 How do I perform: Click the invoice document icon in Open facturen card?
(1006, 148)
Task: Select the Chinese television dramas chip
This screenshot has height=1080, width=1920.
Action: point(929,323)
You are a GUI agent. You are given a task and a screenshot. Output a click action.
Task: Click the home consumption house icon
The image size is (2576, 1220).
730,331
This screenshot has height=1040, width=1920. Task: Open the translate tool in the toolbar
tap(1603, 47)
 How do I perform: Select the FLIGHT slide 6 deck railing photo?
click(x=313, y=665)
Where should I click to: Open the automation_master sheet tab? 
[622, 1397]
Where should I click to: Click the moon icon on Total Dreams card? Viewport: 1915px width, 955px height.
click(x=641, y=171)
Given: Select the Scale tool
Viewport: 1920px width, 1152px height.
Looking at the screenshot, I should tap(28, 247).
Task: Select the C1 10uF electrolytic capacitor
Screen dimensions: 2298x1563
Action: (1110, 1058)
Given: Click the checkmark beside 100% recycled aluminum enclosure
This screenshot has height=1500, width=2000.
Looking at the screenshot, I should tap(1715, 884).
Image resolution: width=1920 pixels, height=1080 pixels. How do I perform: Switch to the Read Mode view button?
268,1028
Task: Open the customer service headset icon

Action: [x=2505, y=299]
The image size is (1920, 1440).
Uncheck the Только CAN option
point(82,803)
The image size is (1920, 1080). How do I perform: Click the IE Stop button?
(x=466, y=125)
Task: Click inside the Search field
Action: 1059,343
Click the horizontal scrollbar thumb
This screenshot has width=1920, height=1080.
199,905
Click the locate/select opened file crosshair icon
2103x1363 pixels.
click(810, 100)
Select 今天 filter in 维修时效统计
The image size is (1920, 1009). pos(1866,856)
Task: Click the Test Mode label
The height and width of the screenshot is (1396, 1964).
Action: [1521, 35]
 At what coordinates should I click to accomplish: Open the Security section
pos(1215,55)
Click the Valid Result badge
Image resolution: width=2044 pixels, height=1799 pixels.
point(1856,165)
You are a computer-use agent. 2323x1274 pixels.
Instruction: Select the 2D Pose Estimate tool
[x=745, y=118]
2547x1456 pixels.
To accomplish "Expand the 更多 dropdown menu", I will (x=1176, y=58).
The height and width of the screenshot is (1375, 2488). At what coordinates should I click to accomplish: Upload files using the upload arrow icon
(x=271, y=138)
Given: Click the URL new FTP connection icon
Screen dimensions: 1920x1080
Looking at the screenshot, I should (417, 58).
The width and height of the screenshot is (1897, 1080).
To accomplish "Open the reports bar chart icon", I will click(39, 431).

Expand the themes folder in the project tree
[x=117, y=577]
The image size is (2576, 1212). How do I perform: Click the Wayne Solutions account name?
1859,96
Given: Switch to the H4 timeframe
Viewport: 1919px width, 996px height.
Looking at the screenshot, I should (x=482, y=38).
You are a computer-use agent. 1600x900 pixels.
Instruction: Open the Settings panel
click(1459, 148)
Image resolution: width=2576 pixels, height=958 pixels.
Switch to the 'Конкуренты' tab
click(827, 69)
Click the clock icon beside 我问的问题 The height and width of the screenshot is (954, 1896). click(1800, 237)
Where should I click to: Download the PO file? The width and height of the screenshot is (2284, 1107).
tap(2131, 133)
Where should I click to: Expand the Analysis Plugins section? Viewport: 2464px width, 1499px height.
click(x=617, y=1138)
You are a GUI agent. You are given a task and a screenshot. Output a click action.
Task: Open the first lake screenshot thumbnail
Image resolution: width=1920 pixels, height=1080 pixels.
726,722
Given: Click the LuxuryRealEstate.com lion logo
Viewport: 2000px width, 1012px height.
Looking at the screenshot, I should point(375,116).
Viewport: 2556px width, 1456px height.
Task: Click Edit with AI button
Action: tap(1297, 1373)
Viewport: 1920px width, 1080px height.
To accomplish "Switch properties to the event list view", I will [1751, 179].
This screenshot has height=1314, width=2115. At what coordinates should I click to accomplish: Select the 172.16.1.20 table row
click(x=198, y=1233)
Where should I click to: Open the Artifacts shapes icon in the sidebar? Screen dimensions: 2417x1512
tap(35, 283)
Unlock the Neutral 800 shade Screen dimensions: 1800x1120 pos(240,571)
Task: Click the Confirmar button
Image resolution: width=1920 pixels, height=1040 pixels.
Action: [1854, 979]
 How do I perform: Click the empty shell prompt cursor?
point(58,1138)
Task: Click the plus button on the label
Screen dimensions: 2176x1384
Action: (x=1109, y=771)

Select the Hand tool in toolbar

^^^^

EXERCISE DESCRIPTION
Using the entries above, give back exactly the line containing "Where should I click to: Click", the line containing "Click the horizontal scrollbar thumb", and every line between them, and nothing else.

WRITTEN RESPONSE
Where should I click to: Click the moon icon on Total Dreams card? Viewport: 1915px width, 955px height.
click(x=641, y=171)
Given: Select the Scale tool
Viewport: 1920px width, 1152px height.
Looking at the screenshot, I should tap(28, 247).
Task: Select the C1 10uF electrolytic capacitor
Screen dimensions: 2298x1563
Action: (1110, 1058)
Given: Click the checkmark beside 100% recycled aluminum enclosure
This screenshot has height=1500, width=2000.
Looking at the screenshot, I should tap(1715, 884).
Image resolution: width=1920 pixels, height=1080 pixels. How do I perform: Switch to the Read Mode view button?
268,1028
Task: Open the customer service headset icon

Action: [x=2505, y=299]
The image size is (1920, 1440).
Uncheck the Только CAN option
point(82,803)
The image size is (1920, 1080). How do I perform: Click the IE Stop button?
(x=466, y=125)
Task: Click inside the Search field
Action: 1059,343
Click the horizontal scrollbar thumb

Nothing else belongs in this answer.